Subsequently, the trial court awarded discretionary costs against the Plaintiffs. For the following
reasons we affirm the judgment of the trial court.
Tenn. R. App. P. 3 Appeal as of Right; Judgment of the Circuit Court Affirmed
JON KERRY BLACKWOOD , SR. J., delivered the opinion of the court, in which HOLLY M. KIRBY and
ANDY D. BENNETT, JJ., joined.
John E. Herbison, Nashville, Tennessee, for appellants, Robin Lee Stanfill and Robyn Ann Stanfill,
individually and as next friends on behalf of their minor children, C. S. and M. S.
David A. Bates and C. Nicholas Fossett, Columbia, Tennessee, for appellee Carl Brooks.
Scott C. Williams and Rhonda A. Scott, Nashville, Tennessee, for appellees John T. Mountain and
Melony Mountain.
OPINION
Factual Background
The Defendants, John T. Mountain and Melody Mountain, entered into a contract, dated June
19, 1999, for sale of their property located at 3982 Cecil Farm Road with Robin Lee Stanfill and
Robyn Ann Stanfill [hereinafter “Plaintiffs”]. Defendant Carl Brooks served as a facilitator for this
transaction. The closing occurred on August 2, 1999. After the Plaintiffs moved onto the property,
they discovered certain alleged defects in the property which included mold contamination: defects
in the septic system, electrical and mechanical systems; septic problems; and, structural defects.
Plaintiffs’ children began to experience symptoms of diarrhea with occasional vomiting.

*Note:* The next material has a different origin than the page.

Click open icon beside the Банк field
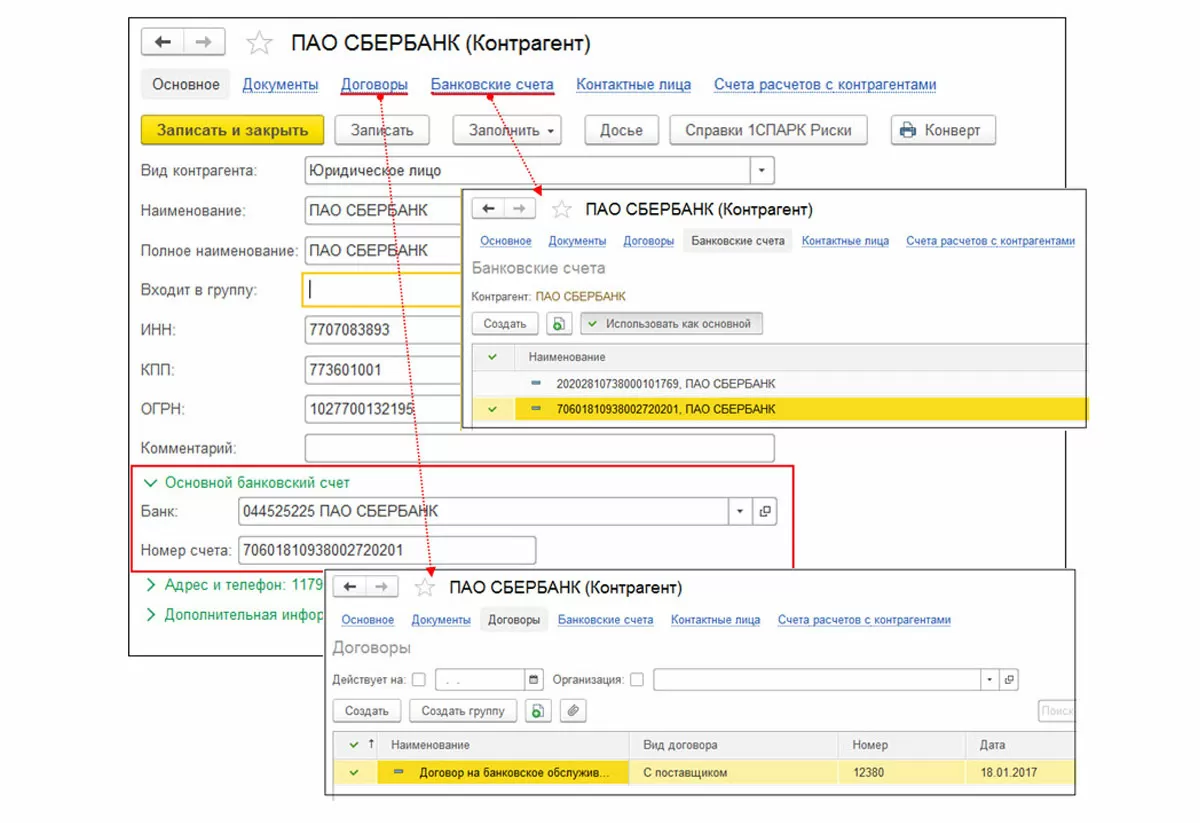1200x823 pixels. [765, 511]
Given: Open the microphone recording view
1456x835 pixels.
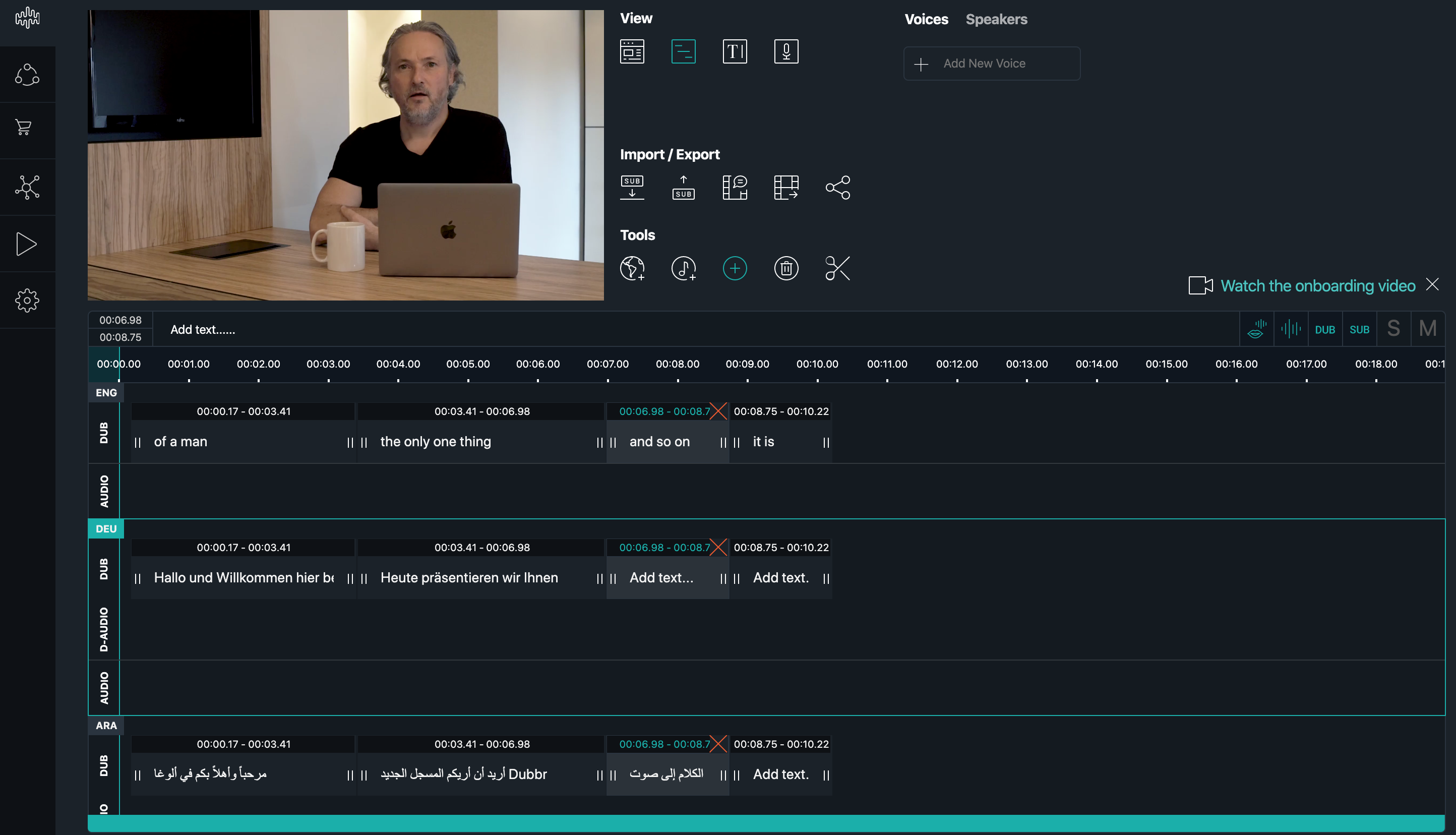Looking at the screenshot, I should point(786,51).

Subsequent
medical testing revealed a high level of lead within the children’s bodies. The Plaintiffs also
discovered the existence of underground storage tanks that had been used to store gasoline. These
tanks were located within fifteen feet of the well that supplied the water for the house and
underground swimming pool. These pipes had been observed by the Plaintiffs prior to the sale.

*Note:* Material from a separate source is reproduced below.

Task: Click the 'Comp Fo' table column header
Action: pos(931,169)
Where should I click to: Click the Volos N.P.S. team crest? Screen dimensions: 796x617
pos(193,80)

However, Plaintiffs alleged that Defendant Carl Brooks informed them that the pipes were part of
a diary. The well water was later tested and determined to be contaminated. On June 14, 2004, the
Plaintiffs filed suit against the Defendants alleging fraud, misrepresentation and violation of the
Tennessee Consumer Protection Act. An Amended Complaint was filed on September 24, 2004.

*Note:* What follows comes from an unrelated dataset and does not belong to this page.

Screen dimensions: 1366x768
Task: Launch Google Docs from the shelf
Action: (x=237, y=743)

The complaint alleged that Defendant Brooks concealed the problems with the property including
the presence of lead-based paint, the presence of the underground storage tanks, that the tanks had
contaminated the well, and the latent defects to the property. The Plaintiffs alleged that as a result
of these misrepresentations they suffered damages for medical expenses, pain and suffering, loss of
the enjoyment of life, and economic damages. By Order dated April 4, 2006, the trial court entered
a Memorandum Opinion granting summary judgment in favor of the Defendants. The trial court
found as follows:
There is simply no proof of causation. There is no proof to any degree of
professional certainty that the underground storage tanks caused contamination of the
well. If causation cannot be established, then negligent or intentional
misrepresentation concerning knowledge of the underground storage tanks on the
part of any of the Defendants are immaterial.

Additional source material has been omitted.